Abinash Verma, the director-general of the Indian Sugar Mills Association (ISMA), said mills could incur losses of R4,000-R4,500 crore in the marketing year through September 2014, compared with R3,000 crore last year, if they pay R280 per quintal for cane, even after factoring in the state government's latest announcement of concessions to the tune of R11.03 a quintal in the form of entry tax, purchase tax and society commission. However, he added that mills are optimistic abo-ut getting loans as the banks will take positive notes of the state government's decision to set up a panel and fix a formula to determine the cane price each year, which is expe-cted to create an atmosphere of certainty and fairness.
“The state government has given us an assurance of looking into the long-term rationalisation of the sugar policy and that a committee, headed by the chief secretary, will come out with a solution in three months. Based on this, we’ll renogotiate with banks. We know this year too, we will incur losses, but we are ready to take the losses in the hope that a permanent cure comes out of it,” said Vivek Saraogi, MD of Balrampur Chini Mills.

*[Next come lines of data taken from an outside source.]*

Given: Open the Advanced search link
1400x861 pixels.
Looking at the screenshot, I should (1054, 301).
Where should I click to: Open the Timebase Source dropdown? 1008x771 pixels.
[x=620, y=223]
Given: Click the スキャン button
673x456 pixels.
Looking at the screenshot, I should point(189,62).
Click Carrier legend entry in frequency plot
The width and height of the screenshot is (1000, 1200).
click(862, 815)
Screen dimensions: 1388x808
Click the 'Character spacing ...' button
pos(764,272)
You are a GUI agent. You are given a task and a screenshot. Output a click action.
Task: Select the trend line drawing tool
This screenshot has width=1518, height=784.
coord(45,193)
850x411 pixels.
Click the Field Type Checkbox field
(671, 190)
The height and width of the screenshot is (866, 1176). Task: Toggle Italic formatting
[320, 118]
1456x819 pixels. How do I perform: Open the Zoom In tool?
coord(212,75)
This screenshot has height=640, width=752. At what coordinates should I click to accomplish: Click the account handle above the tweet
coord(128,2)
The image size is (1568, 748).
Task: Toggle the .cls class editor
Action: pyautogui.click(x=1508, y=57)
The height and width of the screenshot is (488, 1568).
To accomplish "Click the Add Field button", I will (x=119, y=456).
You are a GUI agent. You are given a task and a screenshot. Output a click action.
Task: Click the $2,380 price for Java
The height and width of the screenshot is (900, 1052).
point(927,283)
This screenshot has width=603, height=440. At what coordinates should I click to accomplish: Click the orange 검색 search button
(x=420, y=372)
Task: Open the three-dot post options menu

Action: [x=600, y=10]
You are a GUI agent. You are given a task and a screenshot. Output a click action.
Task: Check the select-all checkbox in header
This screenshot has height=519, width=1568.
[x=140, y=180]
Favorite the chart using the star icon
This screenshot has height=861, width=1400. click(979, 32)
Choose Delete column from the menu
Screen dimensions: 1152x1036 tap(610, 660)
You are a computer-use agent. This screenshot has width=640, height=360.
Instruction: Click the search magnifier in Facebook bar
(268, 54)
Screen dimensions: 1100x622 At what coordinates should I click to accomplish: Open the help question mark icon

On their part, bankers said they were open to releasing working capital loans based on a fresh assessment of mills' performances and the state government's assurance of a rational formula to fix the cane price. "We can look at providing loans even over and above a mill's existing working capital limit only after a realistic assessment of profits and repayment capacity," said a senior official with a leading public-sector bank.
On Sunday, a deal was reached between the mills and the UP government, under which the industry will pay R260 per quintal in the first tranche within 14 days of cane purchases, and the rest by the end of the crushing season, likely by May-June. However, cash-strapped mills have never in recent years been able to clear dues by June and arrears have been carried forward well into subsequent years, mainly due to high prices of raw material.
The state government also announced on Sunday waiver of the entry tax of R2.73 per quintal, purchase tax of R2 per quintal and society commission of R6.30 per quintal to help the mills tide over the crisis due to subdued sugar prices this year. The sugar mills, which had repeatedly expressed their inability to pay more than R225 per quintal for cane, agreed to start crushing after the deal.
ISMA's Verma said mills will incur losses because at R280 per quintal, the cost of sugar production stands at R3,512 per quintal, even after concessions are granted, considering that ex-factory price of mills rules around R3,000 per quintal. The cost of sugar output will be higher at R3,632 per quintal without the concessions of R11.03 per quintal.
Meanwhile, an informal GoM, headed by agriculture minister Sharad Pawar, is expected to meet on December 6 to discuss proposals of providing interest-free working capital loans and export incentives to help mills tide over the crisis, sources said.